TASK PROMPT: From first line to last, output the records below exactly.

[[ TASK MATERIAL open ]]

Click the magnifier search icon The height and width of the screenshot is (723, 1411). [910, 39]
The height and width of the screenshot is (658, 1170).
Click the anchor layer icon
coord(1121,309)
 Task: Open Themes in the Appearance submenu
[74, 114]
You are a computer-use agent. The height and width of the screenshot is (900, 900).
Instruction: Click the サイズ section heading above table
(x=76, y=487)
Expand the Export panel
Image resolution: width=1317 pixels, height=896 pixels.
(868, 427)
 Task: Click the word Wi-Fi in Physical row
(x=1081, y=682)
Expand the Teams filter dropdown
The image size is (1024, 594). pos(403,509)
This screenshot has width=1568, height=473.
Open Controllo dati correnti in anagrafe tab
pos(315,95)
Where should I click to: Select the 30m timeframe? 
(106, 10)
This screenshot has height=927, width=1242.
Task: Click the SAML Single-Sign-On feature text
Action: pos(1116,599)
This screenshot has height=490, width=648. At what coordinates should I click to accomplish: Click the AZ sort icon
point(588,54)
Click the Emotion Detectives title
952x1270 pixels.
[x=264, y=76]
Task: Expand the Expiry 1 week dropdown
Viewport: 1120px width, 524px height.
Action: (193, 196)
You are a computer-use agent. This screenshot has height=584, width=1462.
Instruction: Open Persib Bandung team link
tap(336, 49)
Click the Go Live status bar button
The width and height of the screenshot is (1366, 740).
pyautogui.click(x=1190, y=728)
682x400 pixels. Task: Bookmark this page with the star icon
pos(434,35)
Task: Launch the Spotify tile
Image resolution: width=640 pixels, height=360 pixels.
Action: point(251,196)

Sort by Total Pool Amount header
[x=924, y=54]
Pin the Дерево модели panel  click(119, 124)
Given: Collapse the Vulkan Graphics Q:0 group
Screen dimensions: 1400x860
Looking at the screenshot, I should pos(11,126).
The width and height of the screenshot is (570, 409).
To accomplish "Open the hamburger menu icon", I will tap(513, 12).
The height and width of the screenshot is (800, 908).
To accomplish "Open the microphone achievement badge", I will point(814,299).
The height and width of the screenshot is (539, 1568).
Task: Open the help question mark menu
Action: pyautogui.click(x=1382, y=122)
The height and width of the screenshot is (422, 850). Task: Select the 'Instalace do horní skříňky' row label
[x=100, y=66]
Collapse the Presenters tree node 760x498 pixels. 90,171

[[ TASK MATERIAL closed ]]

ANSWER SPACE:
Click the magnifier search icon The height and width of the screenshot is (723, 1411). [910, 39]
The height and width of the screenshot is (658, 1170).
Click the anchor layer icon
coord(1121,309)
 Task: Open Themes in the Appearance submenu
[74, 114]
You are a computer-use agent. The height and width of the screenshot is (900, 900).
Instruction: Click the サイズ section heading above table
(x=76, y=487)
Expand the Export panel
Image resolution: width=1317 pixels, height=896 pixels.
(868, 427)
 Task: Click the word Wi-Fi in Physical row
(x=1081, y=682)
Expand the Teams filter dropdown
The image size is (1024, 594). pos(403,509)
This screenshot has width=1568, height=473.
Open Controllo dati correnti in anagrafe tab
pos(315,95)
Where should I click to: Select the 30m timeframe? 
(106, 10)
This screenshot has height=927, width=1242.
Task: Click the SAML Single-Sign-On feature text
Action: pos(1116,599)
This screenshot has height=490, width=648. At what coordinates should I click to accomplish: Click the AZ sort icon
point(588,54)
Click the Emotion Detectives title
952x1270 pixels.
[x=264, y=76]
Task: Expand the Expiry 1 week dropdown
Viewport: 1120px width, 524px height.
Action: (193, 196)
You are a computer-use agent. This screenshot has height=584, width=1462.
Instruction: Open Persib Bandung team link
tap(336, 49)
Click the Go Live status bar button
The width and height of the screenshot is (1366, 740).
pyautogui.click(x=1190, y=728)
682x400 pixels. Task: Bookmark this page with the star icon
pos(434,35)
Task: Launch the Spotify tile
Image resolution: width=640 pixels, height=360 pixels.
Action: point(251,196)

Sort by Total Pool Amount header
[x=924, y=54]
Pin the Дерево модели panel  click(119, 124)
Given: Collapse the Vulkan Graphics Q:0 group
Screen dimensions: 1400x860
Looking at the screenshot, I should pos(11,126).
The width and height of the screenshot is (570, 409).
To accomplish "Open the hamburger menu icon", I will tap(513, 12).
The height and width of the screenshot is (800, 908).
To accomplish "Open the microphone achievement badge", I will point(814,299).
The height and width of the screenshot is (539, 1568).
Task: Open the help question mark menu
Action: pyautogui.click(x=1382, y=122)
The height and width of the screenshot is (422, 850). Task: Select the 'Instalace do horní skříňky' row label
[x=100, y=66]
Collapse the Presenters tree node 760x498 pixels. 90,171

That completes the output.